Spring Has Sprung – The Origin of “Spring” in 12 Different Languages


Although we have had some uncharacteristically warm weather recently, the season on its way in March is actually spring, and the observant among you will have noticed the spring flowers starting to poke their heads above the ground.  To celebrate this new beginning, this blog post looks at the word for “spring” and the origins of these words in the languages you can study at Bristol Language School.  This means so you will be able to talk about the new season in your chosen language and impress your speaking partners with your knowledge of etymology, the origin of words.  As usual, the post is arranged by language in alphabetical order.


The Arabic word for “spring” is “الرَّبيع” (al rbye), from the root “ر ب ع‎” (r-b-ʿ). “ربع”‎ means “quarter”.


In Mandarin Chinese, “spring” is “春天”, (chūntiān).  It comes from the phono-semantic (mixture of sound and meaning) compound, “形聲”, (tʰjun), made up of “艸” (meaning “grass”), “屯” (the sound duːn, tun, for “sprout, begin to grow, geminate”) and “日” (meaning “sun”).


In Czech, “spring” is “jaro”, from the Proto-Slavic forms “jaro”, “jarъ”, “jarь”, “jara”, which in turn come from Proto-Indo-European “yōro-” or “yeh₁ro-”, meaning “year, spring”‎.  It is a cognate with the English word “year”, the German “Jahr” ‎(“year”‎), the Latin “hōra” (“hour, time, season”‎) (and many Romance languages have similar words for this), and the Ancient Greek “ὥρα” ‎(hṓra), meaning “year, season”‎.


Dutch speakers call “spring” “de lente”, which comes from the Middle and Old Dutch words “lentin” or “lenten”, which in turn are from the Proto-Germanic “*langatīnaz”, a compound of “*langaz” (“long”) + “*tīnaz” (“day”).  It is a cognate with the English “Lent”.  Sometimes “voorjaar” is used too, which literally means “beginning of the year”.


In German, “spring” is “die Frühling”, from “früh” (“early”) +‎ “-ling” (“-ness”).  “Lenz” is also used, which is from from the Old High German “lenzo”, itself from Proto-Germanic “*langatīnaz” from “*langaz” (“long”) + “*tīnaz” (“day”) (see “de lente” in Dutch and “Lent” in English).


The French word for “spring” is “le printemps”, which is from the Old French “printans”, from “prime tans” ‎(“first time, first season”‎), in turn from the Latin “prīmum tempus”.
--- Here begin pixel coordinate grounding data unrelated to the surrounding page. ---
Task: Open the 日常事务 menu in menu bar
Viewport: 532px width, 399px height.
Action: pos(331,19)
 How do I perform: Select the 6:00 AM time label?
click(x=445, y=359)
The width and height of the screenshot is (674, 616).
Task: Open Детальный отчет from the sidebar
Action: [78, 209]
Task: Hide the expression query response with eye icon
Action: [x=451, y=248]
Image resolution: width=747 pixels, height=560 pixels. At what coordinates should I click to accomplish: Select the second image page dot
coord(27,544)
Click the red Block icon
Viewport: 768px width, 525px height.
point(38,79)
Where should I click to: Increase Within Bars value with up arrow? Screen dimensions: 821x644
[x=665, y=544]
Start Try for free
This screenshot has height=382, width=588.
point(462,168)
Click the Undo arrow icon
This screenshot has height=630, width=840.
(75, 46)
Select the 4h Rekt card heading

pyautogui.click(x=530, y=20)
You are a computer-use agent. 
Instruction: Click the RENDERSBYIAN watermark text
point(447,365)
The Italian term for “spring”, “la primavera”, comes from the Vulgar Latin word “*prīmavēra”, which came from the Latin “prīmus” (“first”) + “vēr” (“spring”).   It is similar in Spanish, Portuguese, and other Romance languages.


The Japanese character “春” has the same etymology as the Chinese character explained above.  It is pronounced “haru”.


The Polish word for “spring”, which is “wiosna”, derives from the Proto-Slavic word “*vesna”, meaning “spring” and coming from the name for the Slavic goddess of spring, birth and renewal.


The Portuguese word, “a primavera” is like the Italian, “la primavera”, which comes from the Vulgar Latin word “*prīmavēra”, made from the Latin “prīmus” (“first”) + “vēr” (“spring”).


The Russian word, “Весна” (vesna) comes from the Proto-Slavic goddess of spring, birth and renewal, “*vesna”.


The Spanish word, “la primavera” is like the Italian, “la primavera” and the Portuguese “a primavera”, which all come from the Vulgar Latin word “*prīmavēra”, made from the Latin “prīmus” (“first”) + “vēr” (“spring”).